Papież wspomniał swego poprzednika i nazwał "gestem pokory" jego abdykację. Podkreślił, że dzisiejsze spotkanie przebiega w klimacie, jaki panował podczas wakatu w Stolicy Apostolskiej, gdy kardynałowie dzielili się swymi refleksjami, poznali się lepiej i zacieśnili więzy braterstwa. Zapewnił o woli służenia Ewangelii i szerzenia jej po krańce ziemi. Wezwał, by nie popadać w pesymizm i zniechęcenie. Dziękował też kardynałowi Tarcisio Bertone, który od czasu ustąpienia Benedykta XVI formalnie administrował Stolicą Apostolską.

Patrząc na słuchaczy Franciszek stwierdził: "Chyba połowa z nas weszła w starość. Podoba mi się powiedzenie, ze starość jest stolicą mądrości". Papież wezwał w tym miejscu kardynałów, aby ta mądrością dzielili się z młodzieżą. „Mądrość jest jak wino, które z wiekiem staje się coraz lepsze. Niemiecki poeta napisał, że starość to czas pokoju i modlitwy. Musimy przekazywać tę mądrość młodym” - powiedział papież. Dziękował także wszystkim, którzy okazują mu wsparcie.
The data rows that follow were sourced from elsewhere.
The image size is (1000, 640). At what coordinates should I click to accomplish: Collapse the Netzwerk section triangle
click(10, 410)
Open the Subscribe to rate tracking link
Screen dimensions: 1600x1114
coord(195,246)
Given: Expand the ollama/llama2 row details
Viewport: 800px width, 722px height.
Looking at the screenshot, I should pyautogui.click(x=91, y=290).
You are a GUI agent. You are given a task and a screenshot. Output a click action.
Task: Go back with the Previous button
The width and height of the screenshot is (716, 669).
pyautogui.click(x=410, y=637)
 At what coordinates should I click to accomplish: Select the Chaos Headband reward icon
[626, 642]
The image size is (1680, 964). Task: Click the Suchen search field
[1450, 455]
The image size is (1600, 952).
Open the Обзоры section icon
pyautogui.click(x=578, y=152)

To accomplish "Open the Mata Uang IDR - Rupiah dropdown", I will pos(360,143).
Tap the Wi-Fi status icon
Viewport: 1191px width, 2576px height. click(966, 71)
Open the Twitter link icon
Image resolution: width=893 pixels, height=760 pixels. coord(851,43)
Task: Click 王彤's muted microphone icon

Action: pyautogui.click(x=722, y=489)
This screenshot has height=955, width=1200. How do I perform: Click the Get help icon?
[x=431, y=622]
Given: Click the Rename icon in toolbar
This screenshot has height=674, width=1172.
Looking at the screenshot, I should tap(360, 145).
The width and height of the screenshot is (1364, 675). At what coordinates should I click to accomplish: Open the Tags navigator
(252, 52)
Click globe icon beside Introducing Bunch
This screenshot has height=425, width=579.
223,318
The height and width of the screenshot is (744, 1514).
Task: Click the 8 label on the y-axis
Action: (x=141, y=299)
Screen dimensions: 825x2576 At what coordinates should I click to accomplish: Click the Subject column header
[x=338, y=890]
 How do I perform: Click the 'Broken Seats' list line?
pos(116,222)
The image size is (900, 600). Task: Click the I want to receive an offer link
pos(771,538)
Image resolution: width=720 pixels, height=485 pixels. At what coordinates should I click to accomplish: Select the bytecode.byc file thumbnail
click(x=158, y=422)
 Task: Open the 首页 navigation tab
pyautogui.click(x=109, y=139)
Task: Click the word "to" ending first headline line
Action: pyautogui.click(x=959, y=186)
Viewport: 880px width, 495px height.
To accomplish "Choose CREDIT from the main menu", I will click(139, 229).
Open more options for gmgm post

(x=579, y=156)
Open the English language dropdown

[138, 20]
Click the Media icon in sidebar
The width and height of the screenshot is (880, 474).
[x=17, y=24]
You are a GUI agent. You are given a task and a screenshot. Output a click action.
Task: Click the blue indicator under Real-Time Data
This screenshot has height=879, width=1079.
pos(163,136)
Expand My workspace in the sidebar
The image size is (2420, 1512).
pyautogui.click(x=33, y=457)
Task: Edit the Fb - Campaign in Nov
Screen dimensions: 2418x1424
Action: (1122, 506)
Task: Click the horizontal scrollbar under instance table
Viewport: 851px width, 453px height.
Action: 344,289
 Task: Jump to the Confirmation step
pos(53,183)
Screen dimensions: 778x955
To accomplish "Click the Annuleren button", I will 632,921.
Po wygłoszeniu przemówienia, Franciszek zszedł z podium i rozmawiał z kardynałami na środku sali. Z większością wymienił pocałunek, a niedołężnego hinduskiego kardynała Ivana Diaza, pocałował w rękę. Niektórzy robili sobie z Franciszkiem zdjęcia, a inni wręczali mu prezenty. Od jednego z purpuratów papież dostał żółtą opaskę na rękę, którą natychmiast założył. Z kolei polscy kardynałowie Stanisław Dziwisz i Kazimierz Nycz długo rozmawiali z papieżem. Wcześniej zapowiadali, że chcą zaprosić go do Polski.

Nowy papież ma jutro spotkać się z dziennikarzami, a w najbliższych dniach ma też w planach wizytę w Castel Gandolfo i spotkanie z mieszkającym tam jego poprzednikiem, emerytem Benedyktem XVI.